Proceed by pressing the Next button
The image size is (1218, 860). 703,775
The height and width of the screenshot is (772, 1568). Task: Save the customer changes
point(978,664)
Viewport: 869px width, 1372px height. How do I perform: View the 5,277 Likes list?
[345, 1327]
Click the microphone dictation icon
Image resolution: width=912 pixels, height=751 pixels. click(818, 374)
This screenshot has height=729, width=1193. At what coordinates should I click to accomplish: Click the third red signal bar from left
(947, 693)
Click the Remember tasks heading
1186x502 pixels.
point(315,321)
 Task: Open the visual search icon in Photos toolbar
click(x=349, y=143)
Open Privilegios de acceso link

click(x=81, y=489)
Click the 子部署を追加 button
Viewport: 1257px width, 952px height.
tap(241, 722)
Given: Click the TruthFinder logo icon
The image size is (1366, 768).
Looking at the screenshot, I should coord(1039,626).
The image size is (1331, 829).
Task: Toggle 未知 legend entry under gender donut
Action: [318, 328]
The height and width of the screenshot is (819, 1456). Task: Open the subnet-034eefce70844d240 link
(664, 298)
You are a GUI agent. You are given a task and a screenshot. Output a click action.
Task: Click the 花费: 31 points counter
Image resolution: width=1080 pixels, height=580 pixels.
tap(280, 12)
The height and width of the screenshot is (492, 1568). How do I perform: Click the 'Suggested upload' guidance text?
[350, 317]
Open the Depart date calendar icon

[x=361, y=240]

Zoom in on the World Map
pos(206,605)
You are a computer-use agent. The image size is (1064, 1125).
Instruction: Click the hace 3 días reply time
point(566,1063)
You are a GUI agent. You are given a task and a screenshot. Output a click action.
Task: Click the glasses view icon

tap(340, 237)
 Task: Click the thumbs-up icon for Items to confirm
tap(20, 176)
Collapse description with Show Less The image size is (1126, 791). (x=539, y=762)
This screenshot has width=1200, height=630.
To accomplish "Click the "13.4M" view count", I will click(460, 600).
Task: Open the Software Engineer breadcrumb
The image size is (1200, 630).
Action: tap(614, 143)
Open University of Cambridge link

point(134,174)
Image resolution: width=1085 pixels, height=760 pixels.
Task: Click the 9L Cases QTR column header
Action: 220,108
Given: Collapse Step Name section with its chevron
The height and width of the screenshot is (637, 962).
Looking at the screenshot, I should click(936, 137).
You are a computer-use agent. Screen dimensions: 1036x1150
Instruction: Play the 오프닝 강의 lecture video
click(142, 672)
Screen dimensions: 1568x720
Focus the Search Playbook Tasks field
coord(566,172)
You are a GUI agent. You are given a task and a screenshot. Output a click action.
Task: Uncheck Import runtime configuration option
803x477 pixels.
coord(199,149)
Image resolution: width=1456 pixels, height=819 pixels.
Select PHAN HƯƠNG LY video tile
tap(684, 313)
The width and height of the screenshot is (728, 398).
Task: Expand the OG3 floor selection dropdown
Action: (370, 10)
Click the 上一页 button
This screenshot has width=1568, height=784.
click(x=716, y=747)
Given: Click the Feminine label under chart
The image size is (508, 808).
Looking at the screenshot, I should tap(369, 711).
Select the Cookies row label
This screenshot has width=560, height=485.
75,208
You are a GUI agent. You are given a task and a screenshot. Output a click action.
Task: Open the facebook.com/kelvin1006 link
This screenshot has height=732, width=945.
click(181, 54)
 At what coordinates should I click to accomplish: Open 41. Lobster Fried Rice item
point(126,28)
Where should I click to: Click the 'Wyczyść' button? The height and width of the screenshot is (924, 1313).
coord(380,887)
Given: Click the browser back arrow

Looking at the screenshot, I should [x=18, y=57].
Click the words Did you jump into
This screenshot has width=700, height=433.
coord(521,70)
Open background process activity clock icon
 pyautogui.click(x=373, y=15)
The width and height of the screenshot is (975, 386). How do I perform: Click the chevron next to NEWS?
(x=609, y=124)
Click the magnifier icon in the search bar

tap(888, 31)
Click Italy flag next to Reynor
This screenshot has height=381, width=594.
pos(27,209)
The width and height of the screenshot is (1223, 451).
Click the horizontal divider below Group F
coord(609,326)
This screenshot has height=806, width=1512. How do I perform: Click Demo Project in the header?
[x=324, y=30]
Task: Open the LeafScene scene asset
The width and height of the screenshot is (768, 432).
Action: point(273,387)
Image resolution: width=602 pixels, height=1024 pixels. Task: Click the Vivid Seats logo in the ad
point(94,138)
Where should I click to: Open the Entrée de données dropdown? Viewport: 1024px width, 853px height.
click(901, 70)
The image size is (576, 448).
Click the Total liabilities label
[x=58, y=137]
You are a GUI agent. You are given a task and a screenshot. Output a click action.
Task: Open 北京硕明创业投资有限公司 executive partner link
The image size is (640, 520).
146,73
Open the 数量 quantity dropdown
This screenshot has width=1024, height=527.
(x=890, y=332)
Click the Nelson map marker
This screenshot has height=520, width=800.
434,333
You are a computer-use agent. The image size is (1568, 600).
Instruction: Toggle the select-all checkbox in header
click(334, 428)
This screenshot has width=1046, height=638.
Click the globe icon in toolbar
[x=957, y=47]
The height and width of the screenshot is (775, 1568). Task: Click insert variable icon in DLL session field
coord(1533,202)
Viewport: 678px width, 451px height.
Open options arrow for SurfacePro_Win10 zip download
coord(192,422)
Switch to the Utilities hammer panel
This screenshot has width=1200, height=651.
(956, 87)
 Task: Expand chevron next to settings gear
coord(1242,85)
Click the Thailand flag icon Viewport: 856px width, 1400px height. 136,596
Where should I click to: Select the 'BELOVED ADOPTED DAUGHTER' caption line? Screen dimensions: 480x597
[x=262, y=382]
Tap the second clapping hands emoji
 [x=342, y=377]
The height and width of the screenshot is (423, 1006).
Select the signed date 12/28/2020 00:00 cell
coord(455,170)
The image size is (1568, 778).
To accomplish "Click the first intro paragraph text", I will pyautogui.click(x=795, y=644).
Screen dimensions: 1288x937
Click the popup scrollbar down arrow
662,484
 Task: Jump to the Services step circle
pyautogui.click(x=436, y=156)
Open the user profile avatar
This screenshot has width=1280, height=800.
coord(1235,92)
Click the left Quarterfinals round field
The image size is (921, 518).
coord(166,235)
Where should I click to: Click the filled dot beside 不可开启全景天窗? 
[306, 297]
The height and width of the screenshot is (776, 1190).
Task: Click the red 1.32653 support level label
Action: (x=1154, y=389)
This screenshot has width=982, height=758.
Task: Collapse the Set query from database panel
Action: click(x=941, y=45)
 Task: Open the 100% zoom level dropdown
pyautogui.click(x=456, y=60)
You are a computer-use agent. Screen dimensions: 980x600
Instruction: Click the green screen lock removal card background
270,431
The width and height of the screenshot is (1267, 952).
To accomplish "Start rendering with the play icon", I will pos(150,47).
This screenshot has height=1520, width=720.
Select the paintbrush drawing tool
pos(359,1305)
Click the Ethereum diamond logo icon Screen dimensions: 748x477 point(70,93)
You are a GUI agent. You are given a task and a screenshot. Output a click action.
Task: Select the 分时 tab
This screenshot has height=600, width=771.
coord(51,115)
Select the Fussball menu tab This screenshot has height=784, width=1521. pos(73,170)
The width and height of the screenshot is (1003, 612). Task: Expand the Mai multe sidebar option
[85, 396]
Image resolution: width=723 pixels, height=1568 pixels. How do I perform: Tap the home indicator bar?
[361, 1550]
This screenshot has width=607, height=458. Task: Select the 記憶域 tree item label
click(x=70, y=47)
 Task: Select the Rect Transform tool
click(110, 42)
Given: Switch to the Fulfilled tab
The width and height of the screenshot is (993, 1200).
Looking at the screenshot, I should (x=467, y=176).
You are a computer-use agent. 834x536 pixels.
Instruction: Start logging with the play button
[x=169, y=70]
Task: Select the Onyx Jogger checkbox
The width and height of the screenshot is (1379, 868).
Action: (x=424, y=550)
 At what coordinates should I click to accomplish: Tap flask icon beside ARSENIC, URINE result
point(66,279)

▸ **Work order**:
Wherever "computer" occurs in the records above, copy the line it sits in.

▸ **Solution to this exercise**:
You are a computer-use agent. The image size is (1064, 1125).
You are a computer-use agent. Screen dimensions: 1036x1150
You are a computer-use agent. The image size is (1568, 600).
You are a computer-use agent. Screen dimensions: 980x600
You are a computer-use agent. 834x536 pixels.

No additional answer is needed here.